RDD可以从Hadoop的InputFormats文件(如hdfs文件)创建,也可读写本地文件,也可由其他RDD经转换而来。Dataset也具有这些性质。以读取文件为例,RDD时代可以在shell中通过sc.textFile(filename)直接读取,在Dataset则需要通过spark.read.textFile(filename)读取。
scala> val rdd1=sc.textFile("README.md")
rdd1: org.apache.spark.rdd.RDD[String] = README.md MapPartitionsRDD[72] at textFile at <console>:24
此处sc为SparkContext
顺便看下其textFile的实现,支持从HDFS文件系统,本地文件系统,及其他类hadoop文件系统的URI,并返回一个字符串的RDD。在程序中读取本地文件时要注意该文件在所有节点皆存在,因为任何executor的task都可能会执行此代码。
/**
* Read a text file from HDFS, a local file system (available on all nodes), or any
* Hadoop-supported file system URI, and return it as an RDD of Strings.
* @param path path to the text file on a supported file system
* @param minPartitions suggested minimum number of partitions for the resulting RDD
* @return RDD of lines of the text file
*/
def textFile(
path: String,
minPartitions: Int = defaultMinPartitions): RDD[String] = withScope {
assertNotStopped()
hadoopFile(path, classOf[TextInputFormat], classOf[LongWritable], classOf[Text],
minPartitions).map(pair => pair._2.toString).setName(path)
}
scala> val dataset1=spark.read.textFile("README.md")
org.apache.spark.sql.AnalysisException: Path does not exist: file:/home/hadoop/README.md;
at org.apache.spark.sql.execution.datasources.DataSource$$anonfun$14.apply(DataSource.scala:360)
at org.apache.spark.sql.execution.datasources.DataSource$$anonfun$14.apply(DataSource.scala:348)
at scala.collection.TraversableLike$$anonfun$flatMap$1.apply(TraversableLike.scala:241)
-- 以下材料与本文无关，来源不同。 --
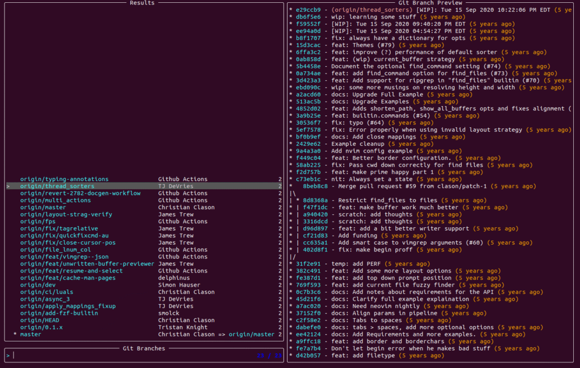Select the origin/typing-annotations branch
The width and height of the screenshot is (580, 368).
click(57, 179)
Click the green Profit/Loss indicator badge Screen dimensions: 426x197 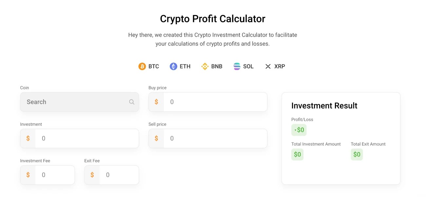[x=299, y=130]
at scala.collection.TraversableLike$$anonfun$flatMap$1.apply(TraversableLike.scala:241)
at scala.collection.immutable.List.foreach(List.scala:381)
at scala.collection.TraversableLike$class.flatMap(TraversableLike.scala:241)
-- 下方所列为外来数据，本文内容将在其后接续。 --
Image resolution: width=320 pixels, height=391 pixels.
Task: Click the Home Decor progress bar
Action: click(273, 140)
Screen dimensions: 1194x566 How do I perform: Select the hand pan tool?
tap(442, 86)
at scala.collection.immutable.List.flatMap(List.scala:344)
at org.apache.spark.sql.execution.datasources.DataSource.resolveRelation(DataSource.scala:348)
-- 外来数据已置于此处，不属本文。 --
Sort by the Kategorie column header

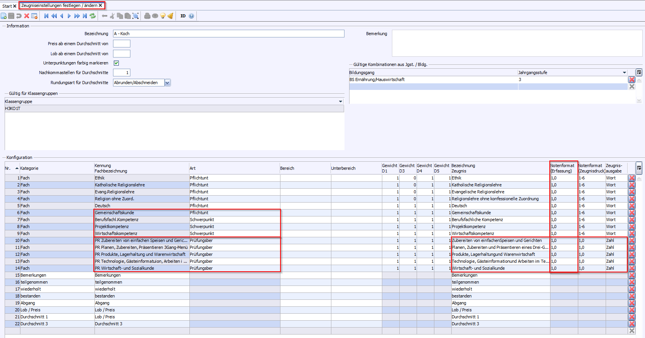[x=29, y=168]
at org.apache.spark.sql.DataFrameReader.load(DataFrameReader.scala:178)
at org.apache.spark.sql.DataFrameReader.text(DataFrameReader.scala:623)
at org.apache.spark.sql.DataFrameReader.textFile(DataFrameReader.scala:657)
at org.apache.spark.sql.DataFrameReader.textFile(DataFrameReader.scala:632)
... 48 elided
scala> val dataset1=spark.read.textFile("/webdev/hadoop/dev/spark/README.md")
dataset1: org.apache.spark.sql.Dataset[String] = [value: string]

此处实验可见spark.read方式并没有读取环境变量到真正的SPARK_HOME下查找,而是当前目录下寻找但未果。
Spark SQL是查询结构化数据的一个模块,与基础的Spark RDD API不同,Spark SQL提供了查询结构化数据及计算结果等信息的接口。与Spark SQL进行交互的方式包括SQL和Dataset API。运行SQL的查询结果将以Dataset/DataFrame的形式返回。
从上述的实验返回结果页很明确的看出Dataset挂在spark.sql包下,而此处的spark类型为org.apache.spark.sql.SparkSession。
spark.read
返回的实际是一个DataFrameReader
/**
* Returns a [[DataFrameReader]] that can be used to read non-streaming data in as a
* `DataFrame`.
* {{{
* sparkSession.read.parquet("/path/to/file.parquet")
* sparkSession.read.schema(schema).json("/path/to/file.json")
* }}}
*
* @since 2.0.0
*/
def read: DataFrameReader = new DataFrameReader(self)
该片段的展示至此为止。